La prima del Bullo (leggi QUI le pagelle e guarda QUI la fotogallery) è il tipico alito di vento contrario che soffia dopo gli uragani: lo senti, lo confondi, lo risenti, lo confondi. È lieve rispetto alla tempesta. C’è, non sposta, ma c’è.
La prima del Bullo è quella mappa che sovviene in tuo aiuto dopo che hai smarrito una strada che credevi di aver imparato a memoria: la studi e riparti a camminare.
La prima del Bullo è un equivoco che finisce, un incipit che chiarisce, un titolo che arriva prima del testo.
La prima del Bullo è in una corsa dentro il campo a dare un’indicazione, è un dialogo continuo con i suoi registi, per ora epigoni di un’arte che lui ha interpretato con maestria per 20 anni, è qualche disappunto boffonchiato tra sé e sé, è un cinque non lesinato a nessuno al ritorno in panchina.
La prima del Bullo è qualche appunto tecnico a un’enciclopedia scritta in anni di lavoro: la palla più in mano a Ruzzier, pick and roll più frequenti, meno “prigionieri” dei e nei giochi. Sono solo pennellate, leggere: a volte non sai nemmeno se sono vere o sono i tuoi occhi ad averle immaginate con la complicità di un cervello che cerca discontinuità anche dopo non può trovarla. Il quadro, però, è ancora di un altro pittore.

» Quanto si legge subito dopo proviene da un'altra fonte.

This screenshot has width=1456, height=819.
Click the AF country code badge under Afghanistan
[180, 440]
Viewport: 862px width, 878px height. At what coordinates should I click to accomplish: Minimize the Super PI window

La prima del Bullo è giocare a farne uno più degli avversari. Divertente, certo. Pericoloso, pure. 102 punti segnati, percentuali di rilievo (70% da due e 44% da tre), gran ritmo, soluzioni variegate e uno show individuale (quello di Scola: 27 punti in totale, 15 pressoché consecutivi nel terzo quarto) che - stavolta - si va a integrare senza sbavature nel contorno delle prestazioni di tanti compagni: quelle di un Douglas finalmente preciso e misurato, di uno Strautins alzatosi dalla parte giusta del letto, di un Morse reattivo e di un capitan Ferrero che brilla nel momento del bisogno (assenza di Andersson).
La prima del Bullo è una difesa che ha più voglia rispetto a Milano e Cantù, ma sbaglia molto. Troppo. Di concetto e di automatismi, più che (stavolta) di foga e perseveranza. I 100 punti subiti parlano da soli, ma lo fanno anche i 14 di un ultimo quarto in crescendo. Decisivi: tre in più (nemmeno i 30 subiti dopo il riposo…) e staremmo parlando di un’altra storia. Di una sconfitta. Con buona pace dei pop corn.
La prima del Bullo è allora un monito: l’attacco ti spella le mani, la difesa ti fa vincere le gare.
La prima del Bullo è una vittoria contro un avversario che fra due settimane sarà diverso: avrà i lunghi titolari, avrà più benzina nel motore delle sue stelle, avrà la fame dei due punti. Ma è anche una vittoria che rivela che con questo stesso avversario forse ce la si potrà sempre giocare: non è un’indicazione da poco.
La prima del Bullo è una beffa evitata. Meno male: ne avevamo anche un po’ piene le tasche di essere mazziati da Brescia sempre allo stesso modo, sempre all’ultimo, sempre di rincorsa.
La prima del Bullo è solo un inizio: lo sanno tutti, lui per primo. Sospeso tra presente, passato e soprattutto futuro.